Let $n \in \mathbb{N}$. Show that there exists no linear map $T \in \mathcal ( \mathbb{R}^{2n-1}, \mathbb{R}^{2n-1})$ such that $\mathrm{dim} (\mathrm{null} (T)) = \mathrm{dim} (\mathrm{range} (T))$.

We see that $\mathrm{dim} (\mathbb{R}^{2n-1} ) = 2n - 1$ which is an odd number.
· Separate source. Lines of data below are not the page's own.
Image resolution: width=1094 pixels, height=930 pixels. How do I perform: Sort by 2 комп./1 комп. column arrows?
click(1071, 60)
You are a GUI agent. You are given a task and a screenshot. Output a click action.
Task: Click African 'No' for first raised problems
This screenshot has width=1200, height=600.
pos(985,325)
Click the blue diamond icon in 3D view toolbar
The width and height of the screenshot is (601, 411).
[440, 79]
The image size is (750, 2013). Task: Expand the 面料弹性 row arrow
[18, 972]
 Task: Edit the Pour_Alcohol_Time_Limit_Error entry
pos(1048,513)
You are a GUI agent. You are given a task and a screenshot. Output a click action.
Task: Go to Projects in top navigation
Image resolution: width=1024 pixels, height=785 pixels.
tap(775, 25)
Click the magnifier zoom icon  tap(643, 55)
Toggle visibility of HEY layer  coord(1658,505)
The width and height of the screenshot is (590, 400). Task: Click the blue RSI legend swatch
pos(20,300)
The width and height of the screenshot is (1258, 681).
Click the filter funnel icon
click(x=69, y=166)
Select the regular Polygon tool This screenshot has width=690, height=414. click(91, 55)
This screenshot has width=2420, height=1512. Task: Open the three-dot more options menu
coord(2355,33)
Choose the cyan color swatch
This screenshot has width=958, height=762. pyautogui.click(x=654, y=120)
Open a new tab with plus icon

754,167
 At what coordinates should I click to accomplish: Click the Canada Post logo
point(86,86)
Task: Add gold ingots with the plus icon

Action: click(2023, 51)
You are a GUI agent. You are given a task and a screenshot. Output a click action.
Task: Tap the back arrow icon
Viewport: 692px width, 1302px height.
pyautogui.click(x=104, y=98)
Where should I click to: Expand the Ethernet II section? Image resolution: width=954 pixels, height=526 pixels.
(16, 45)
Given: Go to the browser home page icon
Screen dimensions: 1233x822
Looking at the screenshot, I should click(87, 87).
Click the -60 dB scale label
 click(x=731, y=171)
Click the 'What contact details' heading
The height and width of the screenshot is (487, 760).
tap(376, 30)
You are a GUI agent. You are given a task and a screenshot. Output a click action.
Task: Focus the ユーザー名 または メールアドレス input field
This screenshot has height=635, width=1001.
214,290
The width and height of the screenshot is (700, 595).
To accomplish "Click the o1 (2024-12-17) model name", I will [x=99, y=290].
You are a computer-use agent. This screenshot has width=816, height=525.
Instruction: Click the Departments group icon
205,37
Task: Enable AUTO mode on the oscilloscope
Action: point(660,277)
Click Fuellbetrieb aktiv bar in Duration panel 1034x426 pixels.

Now suppose that $\mathrm{dim} (\mathrm{null} (T)) = \mathrm{dim} (\mathrm{range} (T))$. Then by the dimension formula from the top of this page, we have that:

(13)
\begin{align} \quad \mathrm{dim} (\mathbb{R}^{2n-1}) = \mathrm{dim} (\mathrm{null}(T)) + \mathrm{dim} (\mathrm{range} (T)) \\ \quad 2n - 1 = 2 \mathrm{dim}( \mathrm{null} (T)) \end{align}

The equation above implies that $\mathrm{dim} (\mathrm{null} (T)) = \frac{2n - 1}{2}$, however, $\frac{2n - 1}{2}$ is not a whole number, and so there exists no linear map $T \in \mathcal ( \mathbb{R}^{2n-1}, \mathbb{R}^{2n-1})$ such that $\mathrm{dim} (\mathrm{null} (T)) = \mathrm{dim} (\mathrm{range} (T))$.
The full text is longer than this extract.